In modern times of peace, the use of the human body as a weapon is becoming less and less important in modern military strategies, being replaced by machines and computer technologies and relatively few people in the world have to train to fight to kill.
Therefore, the evolutionary need to train body intelligence is now for other reasons than being a killer or defender of land. These days we need to develop body intelligence for being alert and maintaining a good state of mind, body and mind being essentially connected.
We need in some way to be our own medical expert as we diagnose ourselves with how our lifestyles are affecting our physical health. How many times do we have conversations over lunch with colleagues about what we should and should not eat and how certain products on the market may be affecting our health? Our training “in honour of a king” is almost unheard of these days.

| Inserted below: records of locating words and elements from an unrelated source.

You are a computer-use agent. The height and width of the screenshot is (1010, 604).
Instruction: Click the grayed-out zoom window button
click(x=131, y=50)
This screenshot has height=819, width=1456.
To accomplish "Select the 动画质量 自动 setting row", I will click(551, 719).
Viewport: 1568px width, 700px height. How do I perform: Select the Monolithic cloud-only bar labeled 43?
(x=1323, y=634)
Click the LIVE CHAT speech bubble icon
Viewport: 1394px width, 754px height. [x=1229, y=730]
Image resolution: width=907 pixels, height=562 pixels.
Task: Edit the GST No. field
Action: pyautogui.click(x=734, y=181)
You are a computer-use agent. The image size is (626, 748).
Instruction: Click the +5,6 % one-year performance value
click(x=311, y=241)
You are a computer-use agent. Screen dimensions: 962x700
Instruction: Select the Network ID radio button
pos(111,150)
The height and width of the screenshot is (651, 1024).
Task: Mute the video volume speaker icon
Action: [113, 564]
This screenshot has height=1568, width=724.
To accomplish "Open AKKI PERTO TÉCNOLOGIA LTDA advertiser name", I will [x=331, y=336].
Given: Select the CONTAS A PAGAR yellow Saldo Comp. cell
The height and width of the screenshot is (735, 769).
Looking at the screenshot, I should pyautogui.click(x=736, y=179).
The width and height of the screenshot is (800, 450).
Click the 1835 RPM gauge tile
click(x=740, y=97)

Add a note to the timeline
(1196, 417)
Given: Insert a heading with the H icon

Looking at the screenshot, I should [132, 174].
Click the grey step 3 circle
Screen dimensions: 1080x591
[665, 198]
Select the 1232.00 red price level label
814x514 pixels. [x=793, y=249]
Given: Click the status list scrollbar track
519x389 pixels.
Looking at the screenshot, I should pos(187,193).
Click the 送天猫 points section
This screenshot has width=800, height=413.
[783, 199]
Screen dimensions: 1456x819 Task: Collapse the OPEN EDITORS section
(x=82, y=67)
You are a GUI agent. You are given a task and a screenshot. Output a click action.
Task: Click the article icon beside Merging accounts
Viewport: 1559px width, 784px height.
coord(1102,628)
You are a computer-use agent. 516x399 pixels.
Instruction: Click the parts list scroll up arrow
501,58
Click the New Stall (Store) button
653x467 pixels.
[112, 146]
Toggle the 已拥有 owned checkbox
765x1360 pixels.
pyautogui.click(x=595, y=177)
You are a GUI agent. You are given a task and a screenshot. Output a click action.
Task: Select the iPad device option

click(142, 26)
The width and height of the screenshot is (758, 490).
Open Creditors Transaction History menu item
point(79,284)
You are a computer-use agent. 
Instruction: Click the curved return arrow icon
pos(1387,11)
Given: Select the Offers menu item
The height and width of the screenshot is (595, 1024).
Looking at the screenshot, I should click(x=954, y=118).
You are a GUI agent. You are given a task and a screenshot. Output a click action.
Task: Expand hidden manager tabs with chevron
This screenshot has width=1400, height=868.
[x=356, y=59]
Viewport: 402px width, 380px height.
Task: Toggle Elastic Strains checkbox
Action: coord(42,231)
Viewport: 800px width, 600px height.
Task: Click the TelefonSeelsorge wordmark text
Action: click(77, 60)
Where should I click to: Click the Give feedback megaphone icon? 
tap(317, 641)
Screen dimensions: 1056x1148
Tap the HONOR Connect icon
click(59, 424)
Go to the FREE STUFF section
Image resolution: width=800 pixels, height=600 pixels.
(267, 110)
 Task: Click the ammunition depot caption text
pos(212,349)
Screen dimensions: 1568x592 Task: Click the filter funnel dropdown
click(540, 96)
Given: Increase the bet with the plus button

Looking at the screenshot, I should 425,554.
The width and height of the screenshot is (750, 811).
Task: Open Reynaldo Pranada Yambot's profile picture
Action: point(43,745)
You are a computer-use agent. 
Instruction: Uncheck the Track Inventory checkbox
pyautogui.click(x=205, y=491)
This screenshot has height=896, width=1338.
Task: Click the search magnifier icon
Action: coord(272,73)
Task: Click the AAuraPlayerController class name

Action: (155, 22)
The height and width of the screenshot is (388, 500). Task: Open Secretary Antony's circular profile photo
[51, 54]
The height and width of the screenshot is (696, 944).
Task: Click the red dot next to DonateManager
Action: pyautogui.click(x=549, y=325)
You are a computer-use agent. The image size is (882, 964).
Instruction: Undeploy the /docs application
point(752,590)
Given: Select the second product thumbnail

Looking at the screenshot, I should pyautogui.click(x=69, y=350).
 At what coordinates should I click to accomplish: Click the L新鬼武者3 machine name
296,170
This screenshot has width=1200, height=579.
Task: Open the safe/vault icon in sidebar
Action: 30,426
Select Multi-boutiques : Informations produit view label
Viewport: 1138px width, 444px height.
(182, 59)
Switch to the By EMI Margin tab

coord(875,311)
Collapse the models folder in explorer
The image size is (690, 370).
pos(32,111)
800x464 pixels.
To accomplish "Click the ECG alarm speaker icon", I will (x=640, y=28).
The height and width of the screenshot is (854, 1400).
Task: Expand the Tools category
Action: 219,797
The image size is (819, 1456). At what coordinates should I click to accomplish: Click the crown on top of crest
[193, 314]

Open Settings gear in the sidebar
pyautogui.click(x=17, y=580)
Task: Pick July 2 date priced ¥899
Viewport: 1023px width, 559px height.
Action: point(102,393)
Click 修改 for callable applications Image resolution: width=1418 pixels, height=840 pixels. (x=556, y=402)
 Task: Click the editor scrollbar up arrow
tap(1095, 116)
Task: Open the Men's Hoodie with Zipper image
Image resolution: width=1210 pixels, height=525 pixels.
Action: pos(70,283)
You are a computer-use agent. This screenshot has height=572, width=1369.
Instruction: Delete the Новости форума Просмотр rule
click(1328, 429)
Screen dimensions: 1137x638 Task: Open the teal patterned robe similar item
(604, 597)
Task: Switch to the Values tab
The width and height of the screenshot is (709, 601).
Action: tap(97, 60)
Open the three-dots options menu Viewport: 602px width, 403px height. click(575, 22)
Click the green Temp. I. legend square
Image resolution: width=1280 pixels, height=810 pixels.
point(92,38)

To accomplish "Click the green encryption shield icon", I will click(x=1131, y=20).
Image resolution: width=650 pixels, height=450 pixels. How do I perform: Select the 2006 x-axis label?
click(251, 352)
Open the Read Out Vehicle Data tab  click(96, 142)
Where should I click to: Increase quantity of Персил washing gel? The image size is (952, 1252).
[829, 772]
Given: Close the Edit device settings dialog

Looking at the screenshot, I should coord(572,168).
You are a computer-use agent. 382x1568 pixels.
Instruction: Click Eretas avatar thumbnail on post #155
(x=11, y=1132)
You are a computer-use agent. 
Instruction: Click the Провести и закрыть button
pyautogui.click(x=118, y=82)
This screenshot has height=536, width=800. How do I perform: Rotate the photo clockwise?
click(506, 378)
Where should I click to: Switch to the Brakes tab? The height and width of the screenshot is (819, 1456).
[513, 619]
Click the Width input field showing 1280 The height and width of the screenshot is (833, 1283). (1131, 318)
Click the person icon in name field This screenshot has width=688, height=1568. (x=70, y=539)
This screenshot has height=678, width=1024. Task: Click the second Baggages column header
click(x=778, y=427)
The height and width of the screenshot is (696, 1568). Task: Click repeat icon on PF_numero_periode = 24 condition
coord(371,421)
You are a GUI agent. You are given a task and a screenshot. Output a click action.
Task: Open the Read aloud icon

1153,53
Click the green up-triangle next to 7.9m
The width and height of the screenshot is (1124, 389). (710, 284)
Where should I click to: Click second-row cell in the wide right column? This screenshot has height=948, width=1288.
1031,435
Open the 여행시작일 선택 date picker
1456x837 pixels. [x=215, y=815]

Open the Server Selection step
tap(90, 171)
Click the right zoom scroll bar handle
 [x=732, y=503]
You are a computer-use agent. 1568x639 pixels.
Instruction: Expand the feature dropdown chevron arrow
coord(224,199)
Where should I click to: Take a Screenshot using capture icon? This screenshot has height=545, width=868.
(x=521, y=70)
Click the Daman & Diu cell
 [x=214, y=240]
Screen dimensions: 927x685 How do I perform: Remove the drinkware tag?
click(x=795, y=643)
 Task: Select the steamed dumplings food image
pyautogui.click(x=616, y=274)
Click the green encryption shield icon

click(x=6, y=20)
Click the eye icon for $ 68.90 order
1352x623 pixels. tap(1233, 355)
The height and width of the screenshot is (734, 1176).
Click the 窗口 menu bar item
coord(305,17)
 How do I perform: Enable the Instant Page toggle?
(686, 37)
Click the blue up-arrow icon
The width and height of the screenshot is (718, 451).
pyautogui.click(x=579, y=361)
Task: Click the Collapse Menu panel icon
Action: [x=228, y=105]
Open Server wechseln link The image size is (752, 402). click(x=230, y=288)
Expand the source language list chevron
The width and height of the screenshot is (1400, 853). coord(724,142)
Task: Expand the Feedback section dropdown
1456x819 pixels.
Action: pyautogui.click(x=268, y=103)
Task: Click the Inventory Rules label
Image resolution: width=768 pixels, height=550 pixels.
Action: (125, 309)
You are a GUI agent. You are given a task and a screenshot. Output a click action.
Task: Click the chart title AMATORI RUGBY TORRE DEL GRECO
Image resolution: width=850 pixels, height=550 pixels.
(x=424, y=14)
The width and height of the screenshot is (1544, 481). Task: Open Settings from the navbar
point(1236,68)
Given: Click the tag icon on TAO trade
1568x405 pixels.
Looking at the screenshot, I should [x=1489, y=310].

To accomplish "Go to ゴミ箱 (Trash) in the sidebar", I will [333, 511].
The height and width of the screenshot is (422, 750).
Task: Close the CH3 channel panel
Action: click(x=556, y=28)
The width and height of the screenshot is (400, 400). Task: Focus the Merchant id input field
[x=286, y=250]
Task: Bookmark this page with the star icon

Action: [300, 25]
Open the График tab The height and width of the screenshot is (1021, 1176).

Imagine that we would swear our oath to WIllem Alexander, King of the Netherlands every time we did a workout. It makes sense for a military troop to swear their oath and loyalty. It doesn’t make any sense for an individual member of a multi-cultural secular population in an individualistic society to do so.
The loyalty imposed on you today is imposed by yourself to yourself.
You promise yourself you will get up in the morning and go for that run. You do it because you owe it to yourself and to your health not because you are part of some military might which you have to be fit to defend and after the job is done, the satisfaction of having done so is with thanks to you and no leading authority above you. This leads to certain questions about how, then, does spiritual intelligence fit in this picture if all the intelligence levels are connected. We’ll address that a bit later.
The body gives off many signals about stresses, behaviors or pathologies that we might be adopting in our lives.
Therefore, our training of Body Intelligence in modern times has to be directed to awareness of those signals. To understand what we are holding when we keep the shoulders up, and what we have to let go of we have to go beyond just a physical fitness routine.
Physical fitness might give us a pristine body and help us with relieving temporary stresses, but if we don’t practice to develop body intelligence, our muscular body might just be covering up some important emotional issues that have been stored physically.
As a summary:
To train body intelligence as an ancient warrior: Practice fighting, hunting, develop wild instinct.
To train body intelligence as a modern warrior: Practice body response and awareness/mindfulness of signals arising from the body. Deepend connection of breath to the body's movement. Exercise propreception (awareness of body part positions in space and awareness of how the weight is distributed when balancing).
It would make sense that the advanced elite soldiers would have had some clue about the latter training approach in addition to their physical fighting skills which logically would have led to an advantage and made them more successful in their missions.